Step 2. Degas the dough (remove excess gas) by pressing down on it. This will release the air from the dough.
Step 3. Reshape the dough into the desired loaf.
Step 4. Transfer the dough into a pan and leave it to rise again. (But be careful not to forget it again!) The dough should rise about 1” over the rim of the pan)
Step 5. Bake in a preheated oven.
How to Know if Your Dough is Under Fermented?
Under fermented dough results in a not very tasty and appealing bread, much like over fermented dough. In order to get the perfect dough, it must have enough time and a warm environment to rise.
To check whether your dough is under fermented, you can perform the poking test again. Press your finger into the dough for about 2 seconds. If the dough springs back completely and there is no indentation left, it is underproofed. Leave it to ferment for a while more.
When Is the Dough Perfectly Fermented?
All this talking about over fermented and under fermented dough must sound confusing. How will you ever know if the dough is perfectly fermented?
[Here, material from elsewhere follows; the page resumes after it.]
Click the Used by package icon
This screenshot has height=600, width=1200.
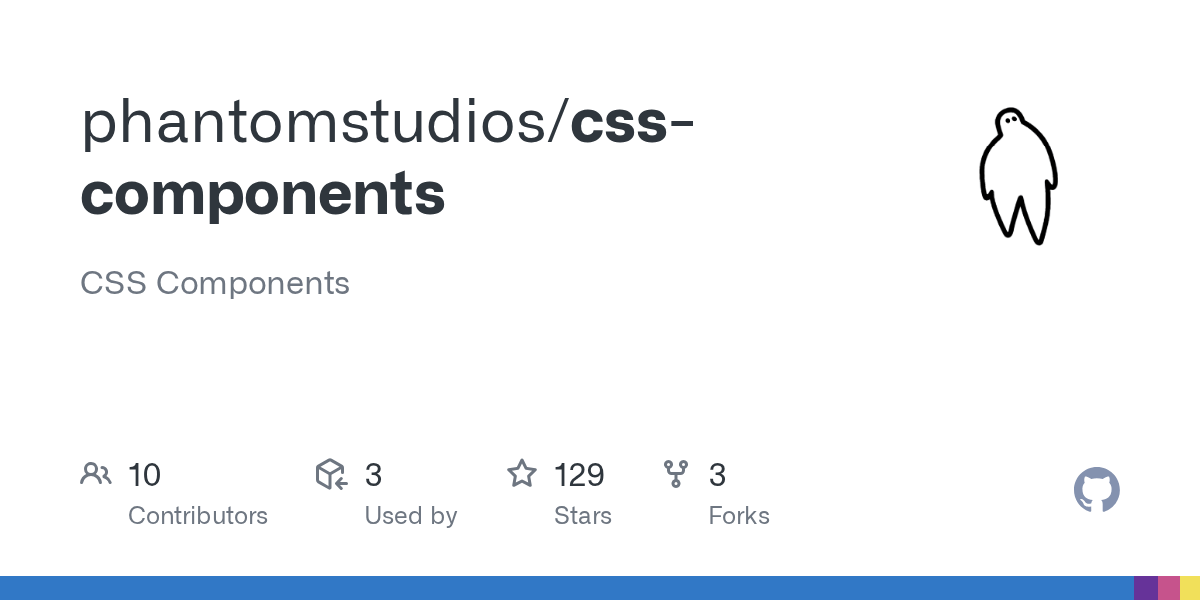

But you can relax as this is easy and even amateur bakers can get the perfect dough if they apply the following technique. You will again need to perform the poking test to check whether the dough is ready.
Press your finger into the dough and observe. If the dough springs back but not completely (about half way), and there is still some indentation left, that means the dough is perfectly fermented and you can pop it into the oven to bake.
What Is the Minimum Time for Dough Fermentation Before Baking?
It’s not uncommon to mix the ingredients and knead the dough but completely forget about it later. Once we cover the dough and leave it in a corner of the kitchen, we get distracted and forget to check on the dough. This is why dough over ferments in most cases.
How long should you ferment your dough really depends on the type and amount of yeast you’re using as well as on the temperature.
If you use instant yeast (also called rapid-rise yeast or fast-acting yeast), and you use a significant amount of it (1 package), the dough will probably be ready in 1 hour.
If you use less yeast and you put the dough in the refrigerator to rise, then it will take about 12 hours. If you leave the dough to rise on the counter but your kitchen is very warm, it will rise more quickly than in a chilly environment.
Temperature makes all the difference. It can either slow the yeast down or speed it up significantly. Again, dough that rises too quickly (too much yeast and a hot environment), tends to deflate later. That is why in humid climates, the proofing time is reduced in half while cooler environments increase it.
But your key indicator should not be time but the volume of the dough. The goal is to get a dough that is doubled in size. This is your biggest clue. So do check on the dough every now and then to see whether it has doubled in size. If it is, it’s ready to be baked even though it’s only been 1.5 hours (less than recommended by most bakers).
Your second clue is the way the dough feels. If the dough has fermented enough, it will be soft and there will be an indentation left after you press your finger into the dough.
A moist dough can rise in less than an hour. On the other hand, a firmer dough with less moisture will take longer to rise. It depends on the type of bread you’re baking as well as the environment in which it ferments.
You can also observe the dough and know it’s ready to be baked when the dough level reaches the rim of the pan or slightly exceeds it.
As long as you follow the guidelines we provided and perform the poking test, you will be just fine. But don’t forget to check on the dough every once in a while because it may rise more or less quickly (depending on the temperature and the type of dough you’re making).
To be on the safe side, we suggest making the dough when you have time to bake it. The important thing is to observe how the dough looks and feels and apply your best judgment (in regard to our tips) to know when it’s ready.